Keywords: Cervical radiculopathy, Transcorporeal, Foraminotomy

Introduction

Cervical radiculopathy is mainly a disease of the anterior relations of the cervical nerve root, with disc herniation and uncovertebral osteophytes accounting for the majority of cases [15, 25]. Until now, posterior laminoforaminotomy and anterior discectomy with or without fusion have been the standard surgical treatments for this disease group. However, all these techniques have been associated with the limitations of indirect decompression, technical difficulties due to excessive bleeding and fusion related adjacent segment disease etc. [8, 12, 13, 15].

Since 1968, various authors have tried to use anterior microforaminotomy for decompression of these lesions but many were still removing either a part or the whole of the intervertebral disc tissue to achieve their goal [10, 16, 27, 30]. Jho, in 1996, was the first to attempt a disc sparing surgery via a transuncal approach that was later modified by Saringer and subsequently by Jho himself in 2002 [14, 15, 23]. The latest technique by Jho [15] utilizes a drill hole made into the inferolateral part of the upper vertebral body along with medial 1–2 mm of transverse foramen.

The authors wish to describe a modification of Jho’s technique of upper vertebral trancorporeal anterior microforaminotomy to treat cervical radiculopathy, which is safer and easier. The new technique avoids breaching the medial wall of the transverse foramen, attempting to preserve the lower end plate and is located more medially than Jho’s technique. We report a prospective analysis of the clinical results of the first twenty patients treated by this technique. To the best of our knowledge, this is the first prospective report on a purely upper vertebral transcorporeal foraminotomy technique for cervical radiculopathy.

Material and methods

Patient population

Between May 2004 and December 2005, forty-one consecutive patients were operated for cervical radiculopathy with the new modified technique at the authors’ institute. Out of these, the first twenty patients with a minimum follow-up of 1-year and above constitute the subject of this study. The patients were considered for surgery on the basis of: (1) Unilateral cervical radiculopathy not responding to conservative treatment of more than 6 weeks (or earlier if the patients continued to have severe radicular symptoms not controlled with opioids), (2) Imaging studies corresponding to the clinical features, and (3) Absence of cervical spondylotic myelopathy symptoms.
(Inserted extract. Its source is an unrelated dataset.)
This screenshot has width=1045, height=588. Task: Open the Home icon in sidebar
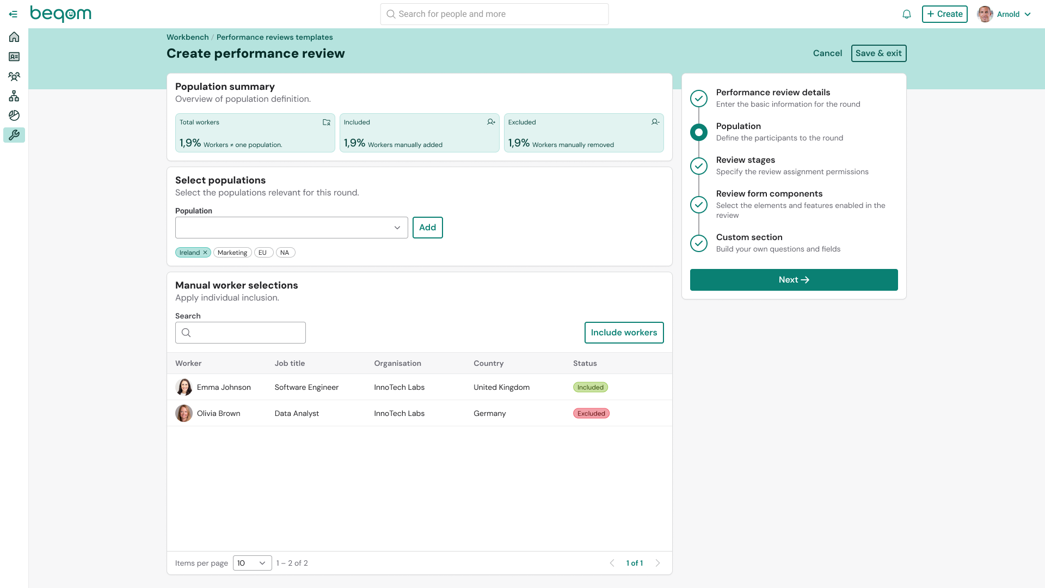click(14, 37)
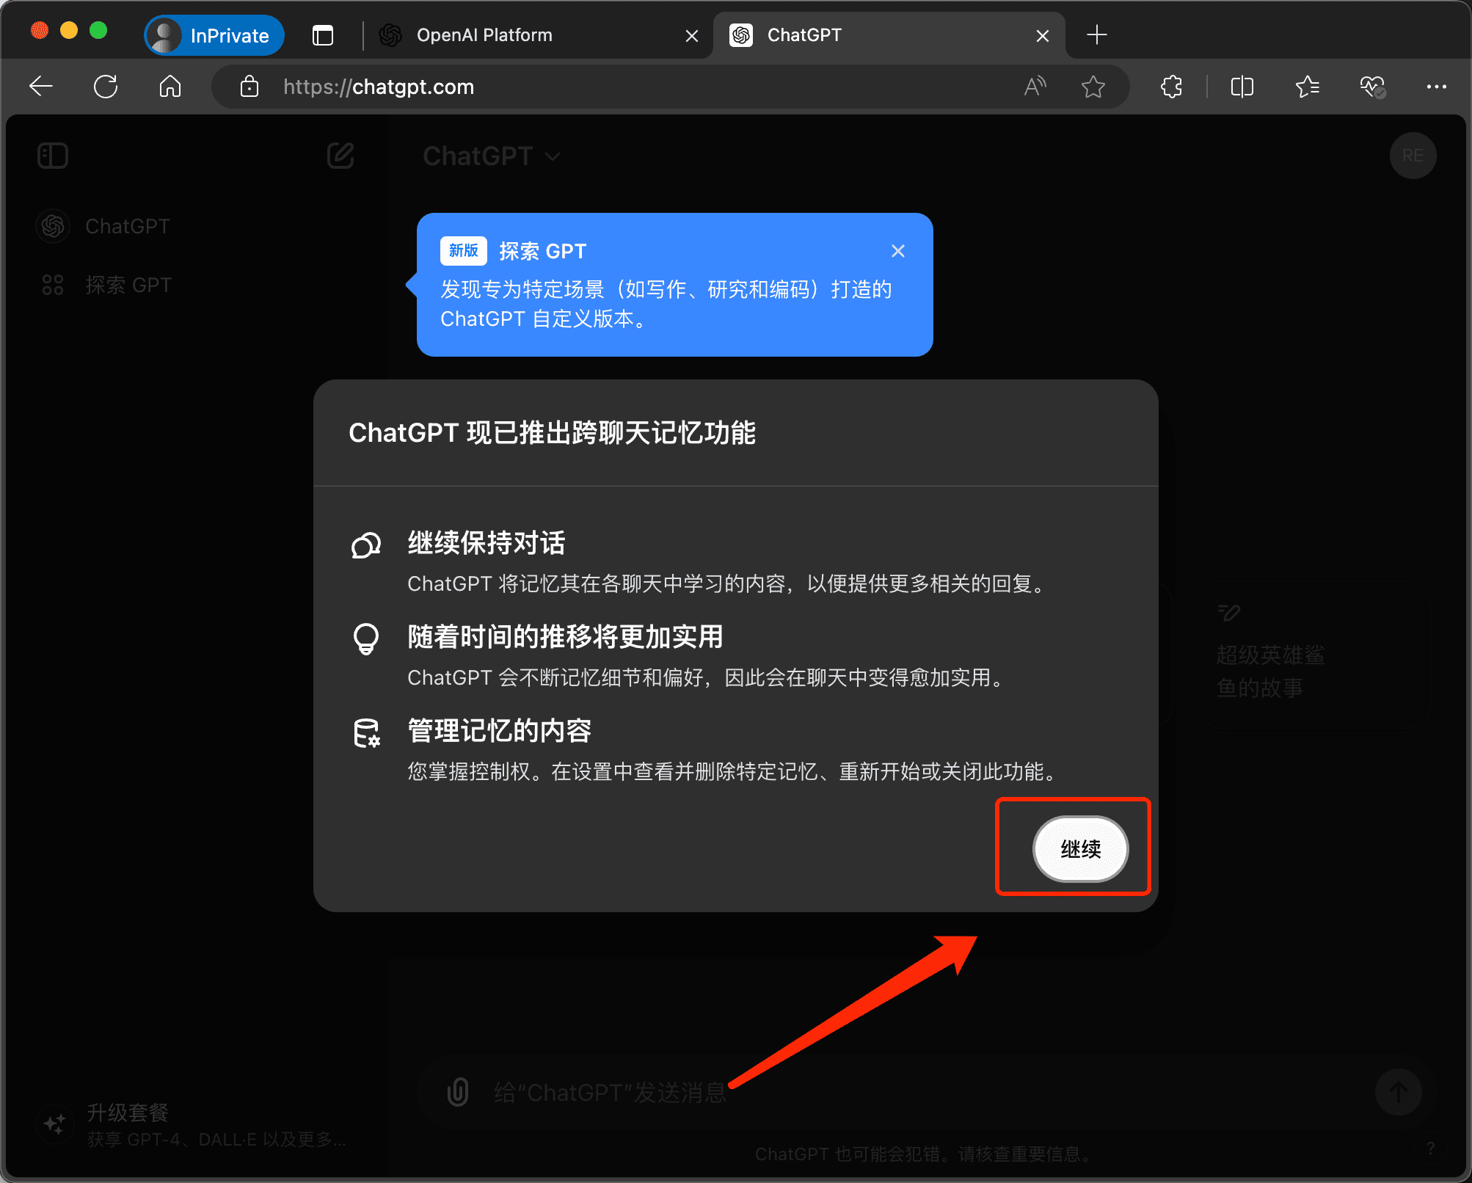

Fifteen were men and five women with an average age of 48.7 years (range 37–74 years, and the average duration of symptoms was 19.8 months (range 0.5–96 months). All except two patients were given a trial of at least 6 weeks of conservative treatment before being considered for surgery. The two patients who were operated on at 2 weeks after the onset of symptoms had a severe radiculopathy (VAS 8 and 9) not responding to medical and physical treatment. Table 1 shows the distribution of clinical symptoms along with the type of lesion and their level.

Table 1.

Clinical features, type of lesion and affected level

Demographics Number of patients (%)
Preoperative clinical features
 Neck pain 16 (80%)
 Interscapular pain 4 (20%)
 Shoulder pain 2 (10%)
 Radicular pain 20 (100%)
 Sensory loss 5 (25%)
 Motor weakness 16 (80%)
 Tendon reflex abnormalities 7 (35%)
Type of lesion
 Soft disc herniation 7 (35%)
 Spondylotic stenosis with osteophyte 3 (15%)
 Soft disc with osteophyte 10 (50%)
Level of pathology
 C6-7 14 (70%)
 C5-6 4 (20%)
 C4-5 1 (5%)
 C7-T1 1 (5%)

All the patients were investigated with X-rays (standard cervical spine series-AP, Lateral, Oblique, Flexion and Extension views), MRI and CT scans to outline the nature and exact site of the incriminating lesion (Table 1). CT scans were also utilized for preoperative measurement of the depth and direction of the drill hole trajectory. Patients suffering from multilevel disease, bilateral involvement and spinal canal stenosis were not considered in this study. The new surgical procedure was performed after obtaining due permission from the local institutional review board as well as informed consent from the patients.

Follow-up evaluation consisted of regular follow up at 6 weeks, 3 months, 6 months, and 1 year and at 6-month interval subsequently. At each follow up visit, VAS scores for radicular pain and neck pain were assessed. Any requirement for oral analgesics/opioids was inquired about. Neck Disability Index (NDI) was measured and compared with preoperative values. Prolo’s [21] economic and functional scale was employed to judge the overall outcome of the surgical intervention at the last follow-up visit. An independent third party observer assessed NDI and Prolo scores.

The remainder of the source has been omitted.